Brano scelto ▸
"""

L'Azienda ha scelto di collaborare con il consorzio pubblico Aster. Si apre competizione internazionale

Sanofi-Genzyme ha scelto di sostenere i progetti destinati a migliorare la qualità di vita dei malati rari. Per farlo ha deciso di siglare una partnership con Aster, il consorzio tra la regione Emilia-Romagna e le università del territorio, per favorire la nascita di imprese e start up ad alto tasso tecnologico. Aster e Sanofi-Genzyme collaboreranno nell'ambito della prossima “Maker faire” in programma a Roma. Si tratta di una competizione internazionale che selezionerà le migliori 15 idee innovative, anche basate su nuove tecnologie digitali, proposte da maker o persone fisiche, come pazienti o caregivers. Grazie all'accordo i primi due classificati alla competizione potranno partecipare a un periodo formativo in Silicon Valley, organizzato da Aster attraverso il proprio presidio, che sostiene l'internazionalizzazione delle imprese e delle start up emiliano-romagnole negli Stati Uniti.

Un percorso di incontri e di esperienze nel cuore pulsante dell'innovazione: aziende già affermate nella prototipazione rapida e produzione di stampanti 3D, oppure startup innovative che operano in ambito di salute e benessere. I vincitori saranno anche coinvolti in incontri con fablab, incubatori, spazi di coworking, oltre alla partecipazione a meetup.

Per la edizione della Maker Faire Rome 2016,  inoltre, Sanofi Genzyme in collaborazione con la Camera di commercio di Roma ha lanciato un contest gratuito ed aperto a tutti, 'Make to Care', che trova le sue origini nella storia personale di Fabio, un genitore, apparentemente come tanti, ma che non si è arreso e che ha sviluppato uno speciale tutore per la figlia affetta da Atrofia Muscolare Spinale.

"""

Dati forniti ▸
"""

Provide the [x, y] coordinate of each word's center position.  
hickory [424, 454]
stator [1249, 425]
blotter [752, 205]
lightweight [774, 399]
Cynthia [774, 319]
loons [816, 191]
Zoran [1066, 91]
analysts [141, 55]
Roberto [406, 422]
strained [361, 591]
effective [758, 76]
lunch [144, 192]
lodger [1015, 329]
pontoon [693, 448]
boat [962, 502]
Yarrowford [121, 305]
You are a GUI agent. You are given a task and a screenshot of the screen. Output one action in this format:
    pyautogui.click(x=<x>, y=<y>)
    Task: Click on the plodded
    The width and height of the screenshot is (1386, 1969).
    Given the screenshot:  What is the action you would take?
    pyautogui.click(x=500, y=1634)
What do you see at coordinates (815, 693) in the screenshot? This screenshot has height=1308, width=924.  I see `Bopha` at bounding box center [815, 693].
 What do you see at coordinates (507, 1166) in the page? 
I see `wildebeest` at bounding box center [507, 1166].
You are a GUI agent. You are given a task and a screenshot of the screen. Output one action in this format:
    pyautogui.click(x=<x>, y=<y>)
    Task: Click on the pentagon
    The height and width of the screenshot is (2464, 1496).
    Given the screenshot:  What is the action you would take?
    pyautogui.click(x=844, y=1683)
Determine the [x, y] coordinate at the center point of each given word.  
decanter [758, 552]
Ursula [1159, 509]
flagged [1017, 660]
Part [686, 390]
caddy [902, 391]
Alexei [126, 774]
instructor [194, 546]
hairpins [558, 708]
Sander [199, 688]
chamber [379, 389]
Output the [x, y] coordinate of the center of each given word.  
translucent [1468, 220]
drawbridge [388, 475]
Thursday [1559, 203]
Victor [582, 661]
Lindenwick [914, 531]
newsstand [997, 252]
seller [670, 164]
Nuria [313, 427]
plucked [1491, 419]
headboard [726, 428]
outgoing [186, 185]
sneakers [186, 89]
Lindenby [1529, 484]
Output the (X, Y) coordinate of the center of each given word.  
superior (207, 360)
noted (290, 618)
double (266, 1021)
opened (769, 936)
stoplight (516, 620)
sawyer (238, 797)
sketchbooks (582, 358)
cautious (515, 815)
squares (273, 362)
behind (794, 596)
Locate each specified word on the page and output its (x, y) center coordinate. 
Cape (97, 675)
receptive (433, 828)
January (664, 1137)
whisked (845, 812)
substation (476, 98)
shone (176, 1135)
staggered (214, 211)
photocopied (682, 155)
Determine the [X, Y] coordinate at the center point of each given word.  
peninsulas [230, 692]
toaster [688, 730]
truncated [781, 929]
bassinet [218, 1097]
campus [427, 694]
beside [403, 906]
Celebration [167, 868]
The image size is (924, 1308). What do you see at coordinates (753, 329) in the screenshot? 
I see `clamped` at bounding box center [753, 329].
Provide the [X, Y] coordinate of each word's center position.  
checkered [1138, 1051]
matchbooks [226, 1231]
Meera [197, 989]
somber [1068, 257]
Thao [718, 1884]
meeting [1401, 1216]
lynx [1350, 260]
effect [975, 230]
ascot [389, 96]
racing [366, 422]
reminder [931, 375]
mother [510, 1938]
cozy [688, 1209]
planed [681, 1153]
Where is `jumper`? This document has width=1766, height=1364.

"""

Esercizi proposti ▸
1. Nel brano su Sanofi-Genzyme e Aster, quante idee innovative selezionerà la competizione internazionale?
2. Per favore, cita dal brano su Sanofi-Genzyme e Aster il tratto da "Un percorso di" fino a "partecipazione a meetup." incluso.

Soluzioni in ordine ▸
1. Le migliori 15.

2.
Un percorso di incontri e di esperienze nel cuore pulsante dell'innovazione: aziende già affermate nella prototipazione rapida e produzione di stampanti 3D, oppure startup innovative che operano in ambito di salute e benessere. I vincitori saranno anche coinvolti in incontri con fablab, incubatori, spazi di coworking, oltre alla partecipazione a meetup.